Dr Kesia Reeve, principal research fellow at CRESR, said: “It’s wrong that the woman experiencing violence rather than the perpetrator of the violence is usually the one who has to leave the home, and is therefore at increased risk of becoming homeless.
“It’s also important to support women who have suffered historic experiences of violence, as well as those escaping it immediately.
“There’s currently not enough understanding of the needs associated with the trauma suffered by women in these situations.”
CHI chief executive Dr Ligia Teixeira said: “There is a strong link between violence and homelessness amongst women, yet this is often not talked about.
“It is important that both policy and practice improve where these fall short in meeting the needs of women, including the needs of those with historic experiences of violence who are still living with its consequences.”
One in five women who experience extensive violence become homeless, compared to 1% of those who have experienced little violence and abuse, according to previous analysis of data from the Adult Psychiatric Morbidity Survey (APMS).
The groups believe that the full significance of violence will often be missed as a reason for a woman becoming homeless, with services focusing on behaviours such as drug or alcohol misuse – which can be responses to trauma.
They are calling for more women-only temporary accommodation made available.
They said that some survivors are being given mixed-sex accommodation, which can retraumatise them, with some women opting to sleep rough if they cannot access single-sex housing.
Clara, one of 14 women who provided testimony for the report, ended up on the street as she felt this was safer than staying in the temporary accommodation the council had allocated her.
She said: “I had a series of violent relationships which meant I lost my flat and everything got on top of me, so I ended up homeless.
“At first, they put me in a bed and breakfast, but it was really unsafe and I was the only female.
“There were always lots of men who were drunk and really loud; it was really scary.
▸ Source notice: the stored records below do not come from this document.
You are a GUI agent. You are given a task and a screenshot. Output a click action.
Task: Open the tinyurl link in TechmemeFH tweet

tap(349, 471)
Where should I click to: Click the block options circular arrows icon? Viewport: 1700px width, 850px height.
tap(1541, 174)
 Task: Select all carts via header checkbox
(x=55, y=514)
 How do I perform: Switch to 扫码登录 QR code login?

So, I started living rough on and off, staying with friends when I could.”
Another woman, Ash, said: “For many women who are traumatised, like myself, sharing accommodation with males is just not an option.
“It leads to feeling chronically unsafe which can have harmful repercussions.
“Many homelessness services don’t seem to understand these consequences and problems with mixed-sex accommodation.”
A Government spokesman said: “Domestic abuse is a heinous crime and we are ensuring victims receive the support they need.
“We have changed the law so victims at risk of being homeless must be given priority accommodation by their council. We’re also ensuring councils provide specialist support, so those who leave their home to escape abuse have somewhere safe to go and we’re backing this with £125 million funding.
“This is alongside a pioneering £3.7 million Respite Room trial, providing safe housing and support for victims at risk of sleeping rough.”